» **読解の応用**:
**a.** 大腸内視鏡の観察条件についての文章で、「憩室が非常に多い」場合に挙げられている対策を、括弧内の評価とあわせてすべて列挙してください。
**b.** 大腸内視鏡の観察条件についての文章にある「リスクの低い方が大腸検診だけに過剰な投資をするのはナンセンスです。」という一文を英語に訳してください。
**c.** 大腸内視鏡の観察条件についての文章によれば、痔が一時的に悪化しても痔の軟膏や座薬を使用してはならないのはなぜですか。1～3文で説明してください。

» **選定テキスト**:

----

状況 検査の精度が大きく落ちる理由 考えられる対策 洗浄不良 便や粘液で平坦な病変が隠れます
- 下剤(洗浄液)を倍量、飲んでいただく
- CTコロノグラフィーを併用する(fecal tagging法という検査法では便がCTでは映らないために、残便の影響を受けにくいです)
憩室が非常に多い 憩室の中の病変は観察不可能です
腸管が硬く、拡張不良となります
憩室のため洗浄が不良になります時に進行癌でも隠れますが、確実に死角をゼロにする方法は無く、死角を無くそうと無理に頑張ると検査後に憩室炎を起こします(詳しく・・・・)
- 次の内視鏡検査を早めに受ける (有効性は疑問)
- 下剤(洗浄液)を倍量にする (ある程度、有効)
- CTコロノグラフィーを併用する(ある程度、有効)
- 便潜血検査を毎年必ず受ける (一番、現実的)
腸が非常に長く屈曲が多い、癒着が強く拡張不良、襞が深い 限られた時間で「襞の裏側」「屈曲部の裏側」を観察するのが困難です。
- 次の内視鏡検査を早めに受ける (有効性は疑問)
- CTコロノグラフィーを併用する(有効性は、かなり期待できます)
- 新しい内視鏡デバイスの開発に期待する
- 便潜血検査を毎年必ず受ける (一番、現実的)
腸の 収縮が強い 収縮すると襞の間が死角になります
- 腸の収縮を抑えるブスコパンをもう一度注射します。
大腸の手術を受けたことがある 吻合部は複雑な形状になっているために死角ができやすいです。癒着の為に不自然な屈曲ができます。 残念ながら確実に死角をゼロにする方法はありません
- 次の内視鏡検査を早めに受ける (有効性は疑問)
- CTコロノグラフィーを併用する(有効性は、ある程度は期待できます)
- 便潜血検査を毎年必ず受ける (一番、現実的)
痔がある。男性同性愛者。 肛門は保証対象外です 検査前の下剤で痔が一時的に悪化します。しかし痔の軟膏や座薬は絶対に使用しないでください。薬剤により直腸の観察が、できなくなります。肛門の診察について・・・・・
●2022年2月記事「内視鏡で見えない大腸の進行癌」もお読みください。
実際には1割前後の方が、何らかの理由で「観察条件不良」となります。そのような方に医師が「観察の難しい腸です」と警告をすることに意義があると考えます。そのような警告を受けた方はどうすべきか?
ポリープが少ない(=大腸癌のリスクが低い)方は、必要以上に気にしても仕方が無いと妥協して便潜血検査を毎年必ず受けるだけにするというのも合理的な選択です。リスクの低い方が大腸検診だけに過剰な投資をするのはナンセンスです。
しかしポリープが多い(=大腸癌のリスクが高い)方は、「CTコロノグラフィーを併用する」「次の内視鏡検査を早めに受ける」なども検討すべきでしょう。

----

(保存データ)

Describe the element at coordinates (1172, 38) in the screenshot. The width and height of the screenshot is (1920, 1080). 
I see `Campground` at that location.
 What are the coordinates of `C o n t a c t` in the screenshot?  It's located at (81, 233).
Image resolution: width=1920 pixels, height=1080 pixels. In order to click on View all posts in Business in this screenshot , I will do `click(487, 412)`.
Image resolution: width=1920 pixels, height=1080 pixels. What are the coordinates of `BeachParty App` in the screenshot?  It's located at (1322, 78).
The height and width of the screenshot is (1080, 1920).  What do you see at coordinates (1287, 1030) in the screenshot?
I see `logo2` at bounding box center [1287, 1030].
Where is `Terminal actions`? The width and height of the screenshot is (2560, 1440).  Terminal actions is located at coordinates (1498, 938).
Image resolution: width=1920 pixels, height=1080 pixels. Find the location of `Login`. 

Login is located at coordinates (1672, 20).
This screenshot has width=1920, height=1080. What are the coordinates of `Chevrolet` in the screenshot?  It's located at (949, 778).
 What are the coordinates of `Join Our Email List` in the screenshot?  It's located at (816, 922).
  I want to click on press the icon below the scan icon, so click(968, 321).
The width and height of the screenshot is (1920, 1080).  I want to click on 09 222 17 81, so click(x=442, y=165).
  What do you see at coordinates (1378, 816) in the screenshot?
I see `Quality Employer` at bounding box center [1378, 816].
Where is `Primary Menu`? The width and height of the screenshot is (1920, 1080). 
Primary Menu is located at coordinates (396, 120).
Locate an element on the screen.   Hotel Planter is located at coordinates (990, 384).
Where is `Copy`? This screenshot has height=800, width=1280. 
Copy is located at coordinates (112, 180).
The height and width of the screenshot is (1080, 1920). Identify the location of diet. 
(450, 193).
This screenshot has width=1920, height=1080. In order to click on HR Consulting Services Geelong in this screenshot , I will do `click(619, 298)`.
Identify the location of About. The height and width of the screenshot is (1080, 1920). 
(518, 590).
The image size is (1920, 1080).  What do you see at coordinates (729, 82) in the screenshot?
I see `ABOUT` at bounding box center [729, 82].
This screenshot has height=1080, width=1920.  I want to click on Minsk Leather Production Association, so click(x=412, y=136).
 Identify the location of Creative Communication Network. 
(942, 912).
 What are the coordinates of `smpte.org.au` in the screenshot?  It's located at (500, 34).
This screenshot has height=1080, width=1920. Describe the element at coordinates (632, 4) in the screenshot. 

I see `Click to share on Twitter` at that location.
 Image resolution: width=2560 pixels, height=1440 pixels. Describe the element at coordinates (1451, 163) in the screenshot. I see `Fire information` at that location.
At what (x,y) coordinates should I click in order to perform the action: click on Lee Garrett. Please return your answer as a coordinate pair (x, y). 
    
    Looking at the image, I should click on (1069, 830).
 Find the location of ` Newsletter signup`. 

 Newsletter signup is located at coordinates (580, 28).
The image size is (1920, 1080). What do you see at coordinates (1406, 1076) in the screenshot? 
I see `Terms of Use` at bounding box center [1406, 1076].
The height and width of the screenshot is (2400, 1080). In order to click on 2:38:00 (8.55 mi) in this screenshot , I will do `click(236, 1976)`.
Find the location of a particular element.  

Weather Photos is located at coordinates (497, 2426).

----

» **課題別の解答**:
**a.**
- 次の内視鏡検査を早めに受ける(有効性は疑問)
- 下剤(洗浄液)を倍量にする(ある程度、有効)
- CTコロノグラフィーを併用する(ある程度、有効)
- 便潜血検査を毎年必ず受ける(一番、現実的)

**b.** It is nonsensical for people at low risk to invest excessively in colorectal screening alone.

**c.** 検査前の下剤で痔が一時的に悪化することがありますが、痔の軟膏や座薬を使うと、その薬剤によって直腸の観察ができなくなるためです。